§ **What you should do**: Rewrite the records starting at the line that contains "You are a GUI" and ending at the line that contains "pos(49,152)", swapping "Reset" for "Restart" and changing nothing else. Return only those lines, and leave the pictures out.

--- begin ---

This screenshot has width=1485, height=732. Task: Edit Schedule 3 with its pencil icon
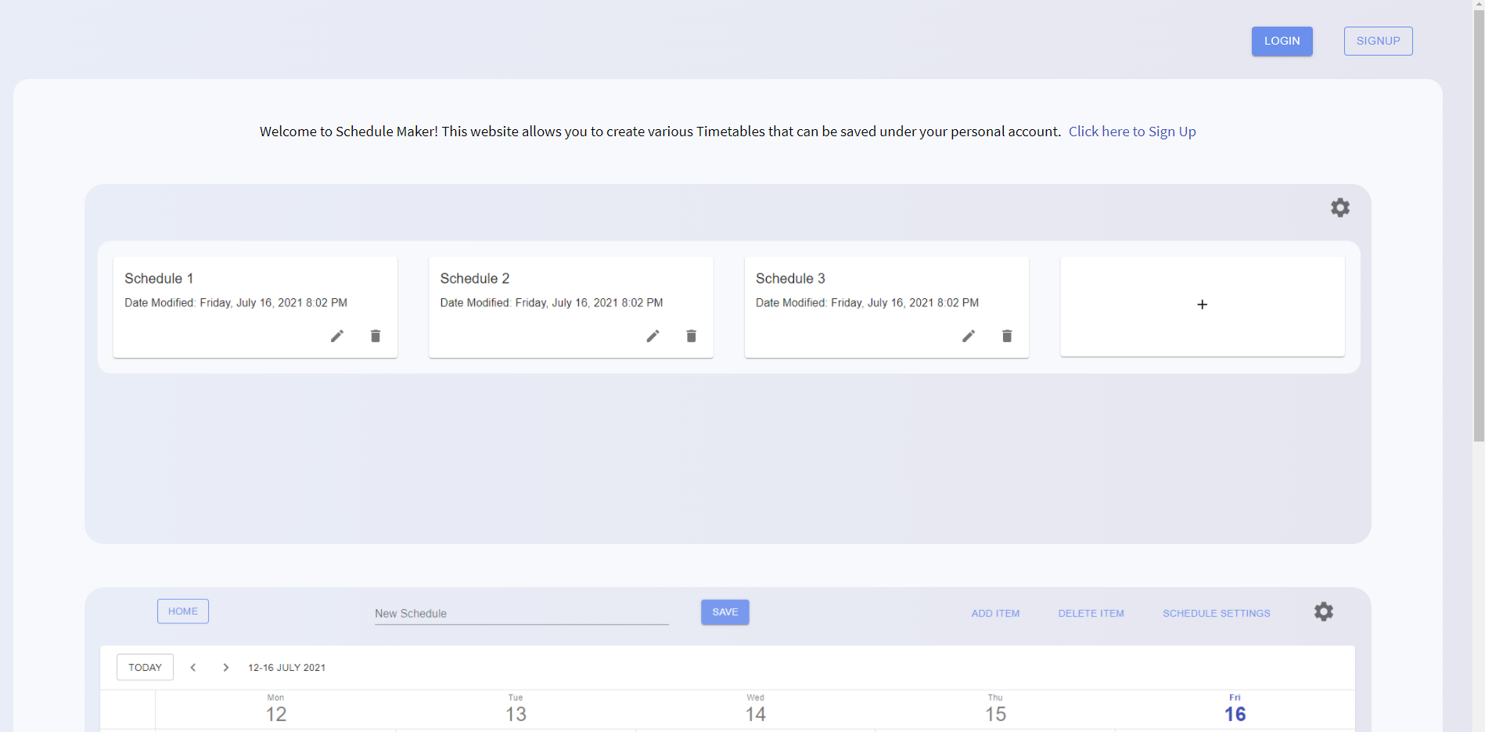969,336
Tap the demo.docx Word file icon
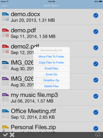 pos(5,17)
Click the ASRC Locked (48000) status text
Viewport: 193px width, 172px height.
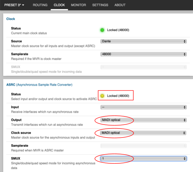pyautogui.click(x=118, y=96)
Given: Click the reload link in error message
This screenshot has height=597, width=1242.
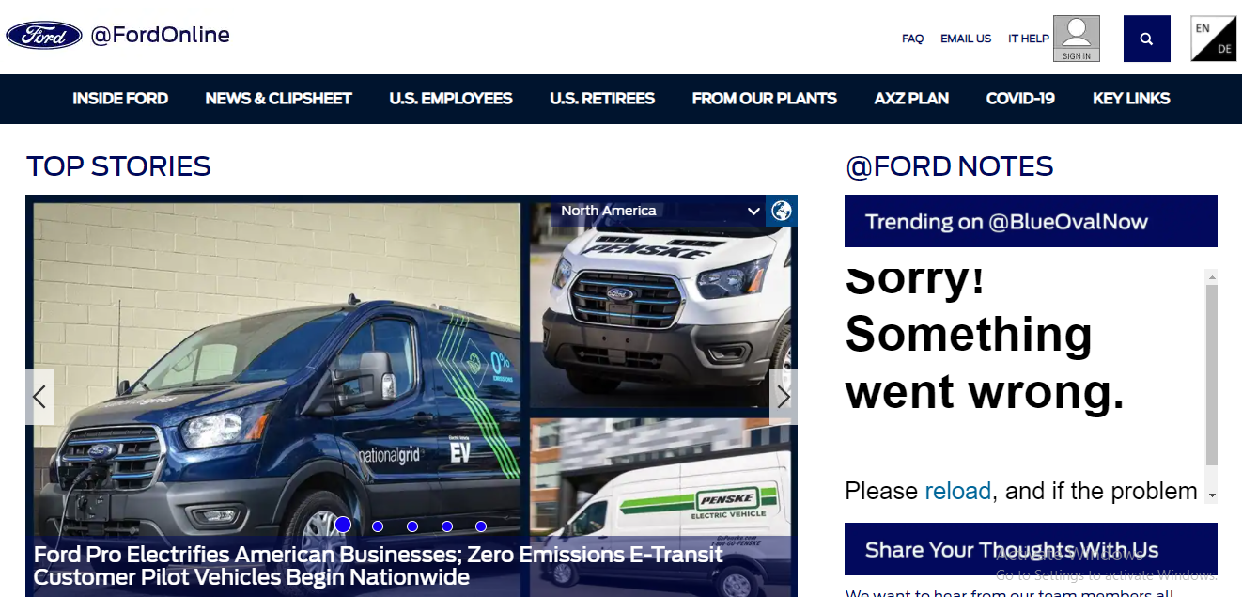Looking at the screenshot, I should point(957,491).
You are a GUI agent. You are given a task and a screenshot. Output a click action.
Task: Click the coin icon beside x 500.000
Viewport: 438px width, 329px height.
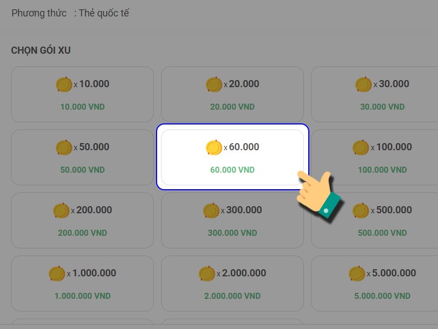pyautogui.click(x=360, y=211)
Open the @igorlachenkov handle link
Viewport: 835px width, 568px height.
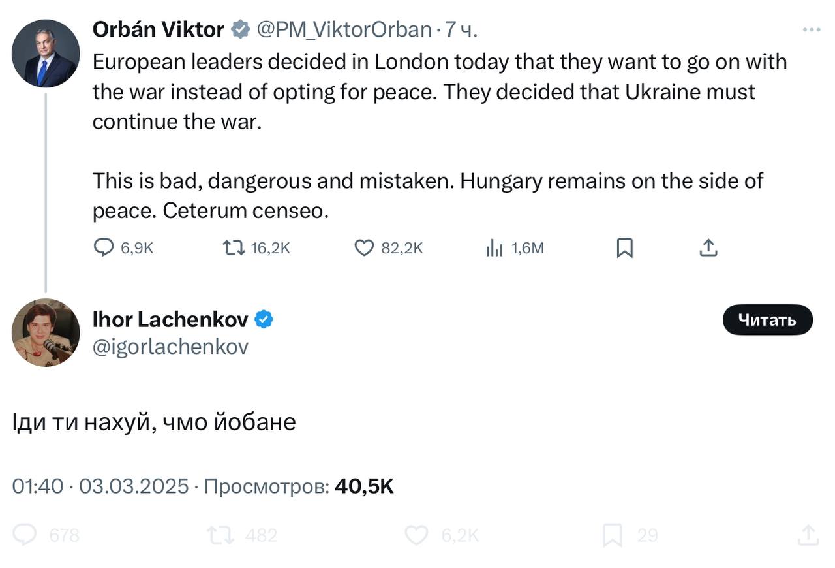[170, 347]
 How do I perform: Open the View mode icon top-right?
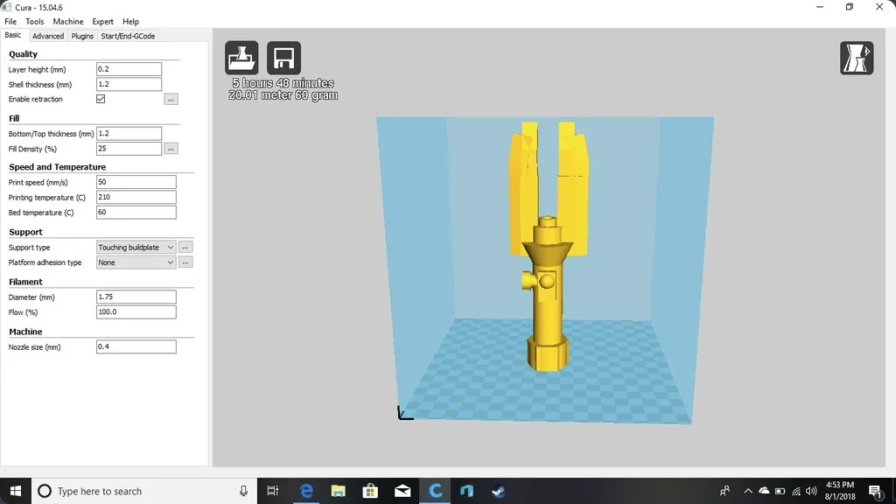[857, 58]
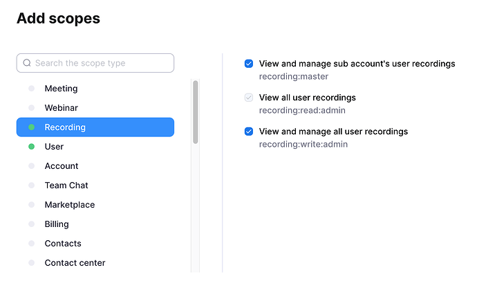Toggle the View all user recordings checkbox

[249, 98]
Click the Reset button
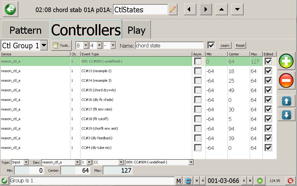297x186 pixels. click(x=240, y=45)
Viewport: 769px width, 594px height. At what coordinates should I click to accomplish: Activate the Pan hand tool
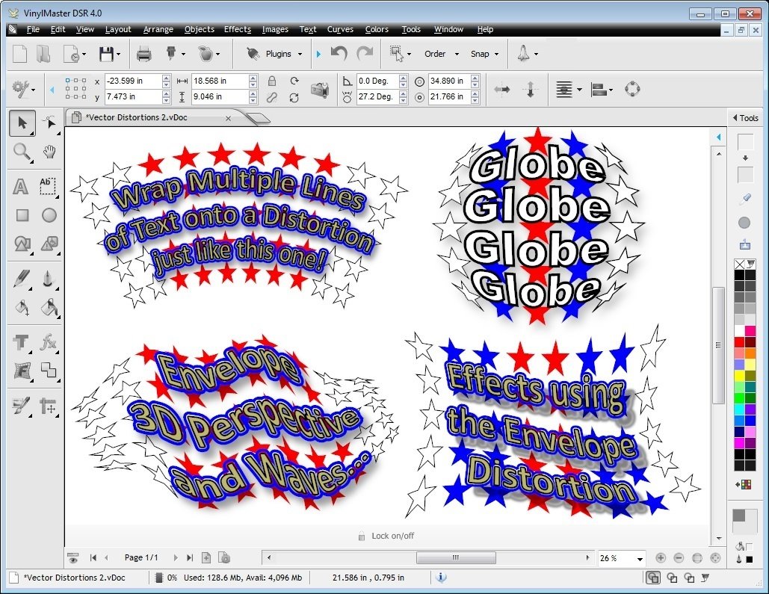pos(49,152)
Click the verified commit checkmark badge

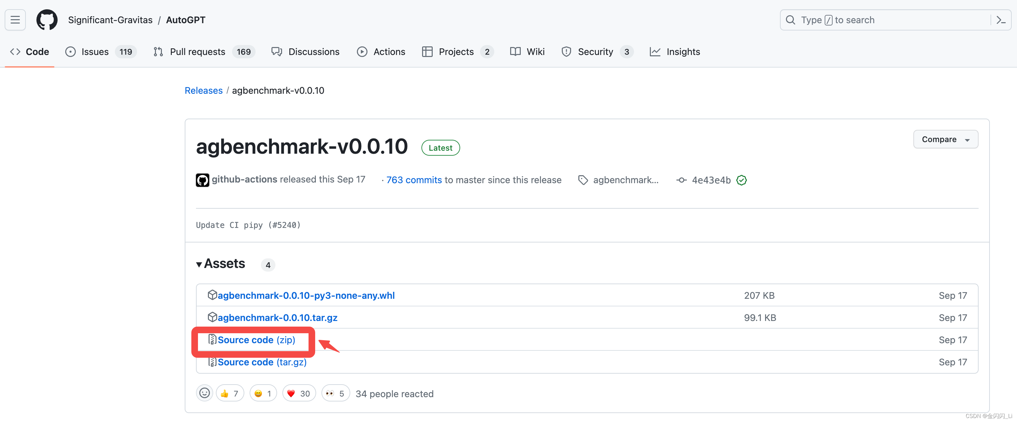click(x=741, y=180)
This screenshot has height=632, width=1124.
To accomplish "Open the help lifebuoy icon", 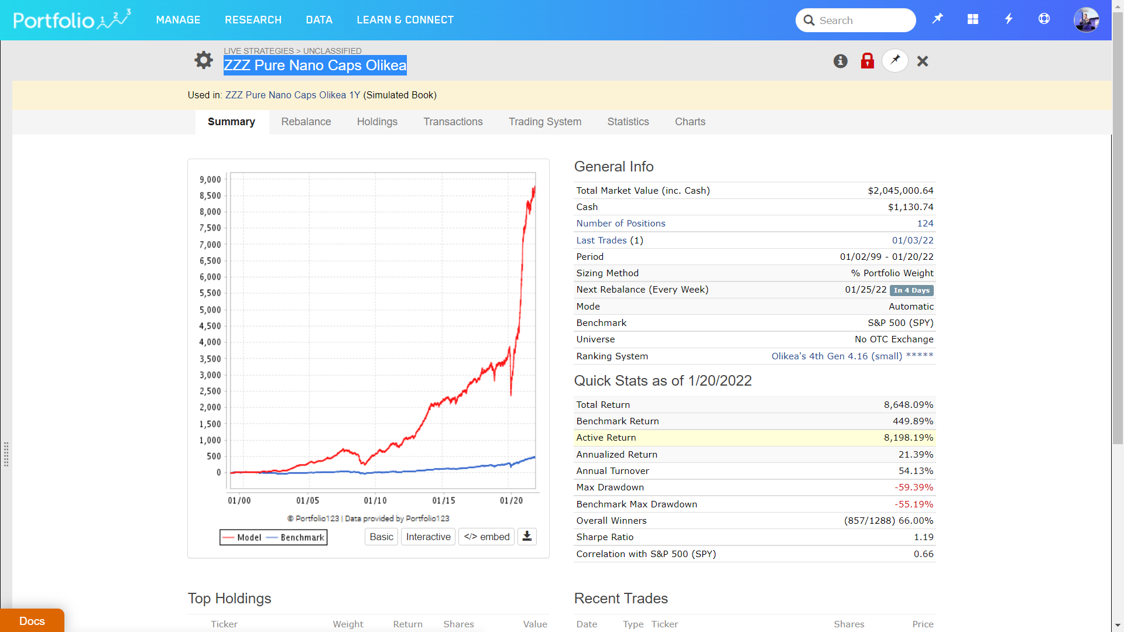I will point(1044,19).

--- end ---

§ **Output for this task**:
You are a GUI agent. You are given a task and a screenshot. Output a click action.
Task: Click the coin icon beside x 500.000
Viewport: 438px width, 329px height.
pyautogui.click(x=360, y=211)
Open the @igorlachenkov handle link
Viewport: 835px width, 568px height.
[170, 347]
 How do I perform: Open the View mode icon top-right?
[857, 58]
Toggle the View all user recordings checkbox

[249, 98]
Click the Restart button
297x186 pixels. click(x=240, y=45)
Viewport: 769px width, 594px height. At what coordinates should I click to accomplish: Activate the Pan hand tool
pos(49,152)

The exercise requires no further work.